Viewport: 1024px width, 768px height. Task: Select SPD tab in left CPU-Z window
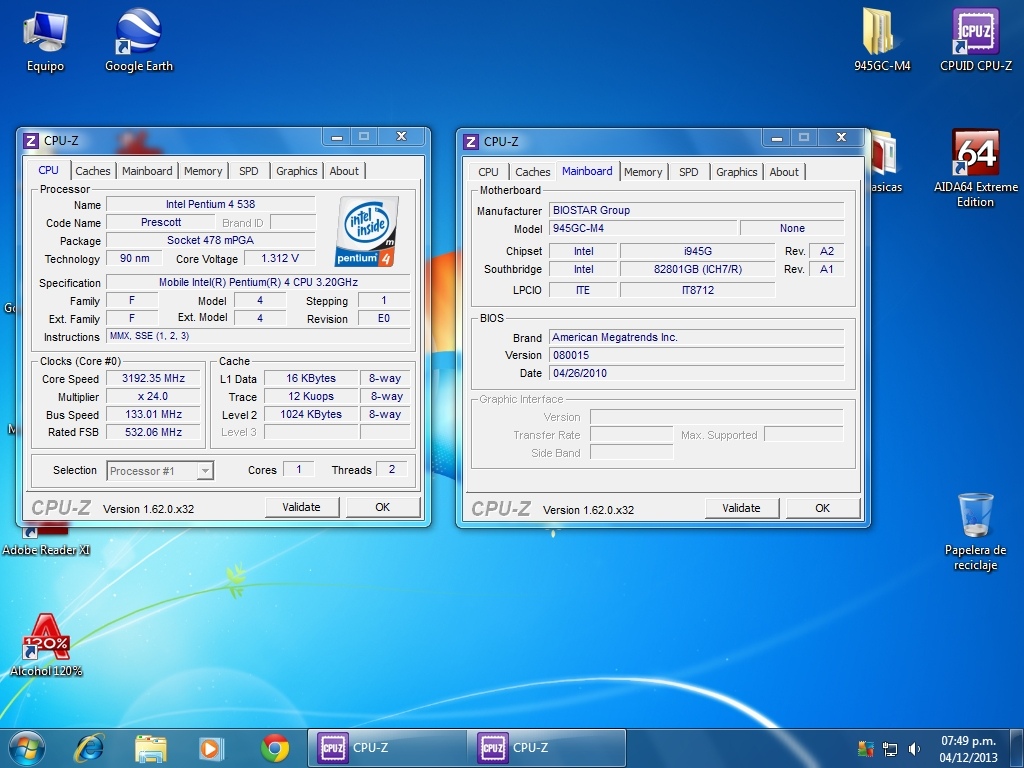click(x=249, y=171)
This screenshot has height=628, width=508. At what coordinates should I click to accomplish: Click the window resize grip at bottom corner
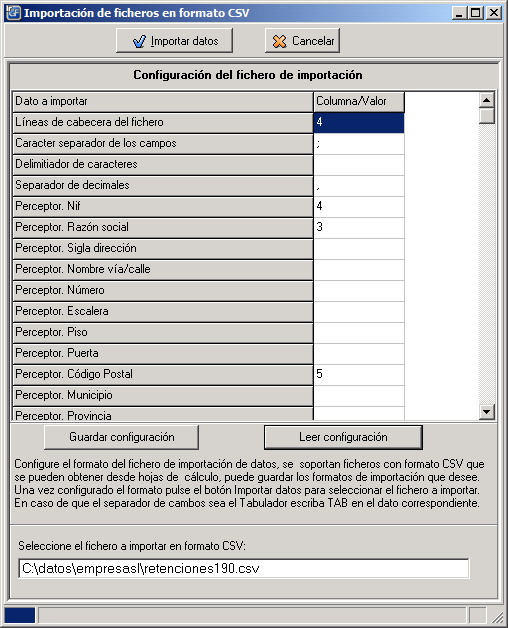point(497,616)
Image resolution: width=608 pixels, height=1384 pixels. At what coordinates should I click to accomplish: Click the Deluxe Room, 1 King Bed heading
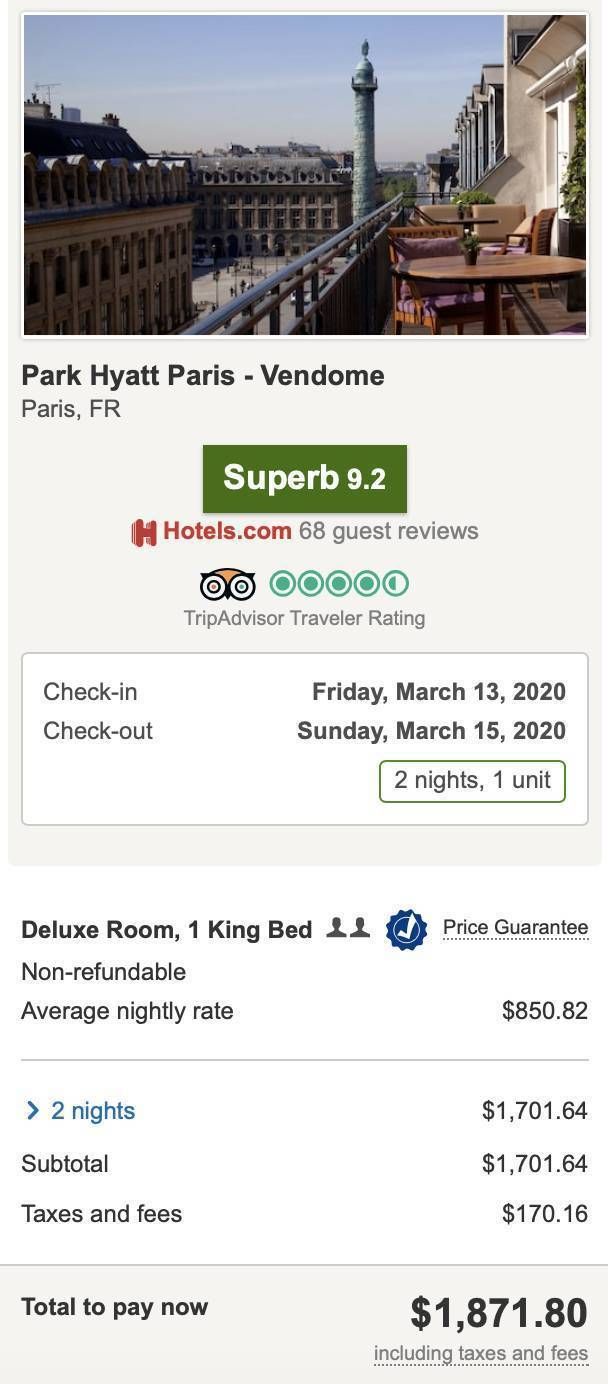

=====

Please print the data above once more, exactly as it appears, with no pictures.

Viewport: 1024px width, 768px height. Task: Select SPD tab in left CPU-Z window
click(x=249, y=171)
This screenshot has height=628, width=508. At what coordinates should I click to accomplish: Click the window resize grip at bottom corner
point(497,616)
Image resolution: width=608 pixels, height=1384 pixels. At what coordinates should I click to accomplish: Click the Deluxe Room, 1 King Bed heading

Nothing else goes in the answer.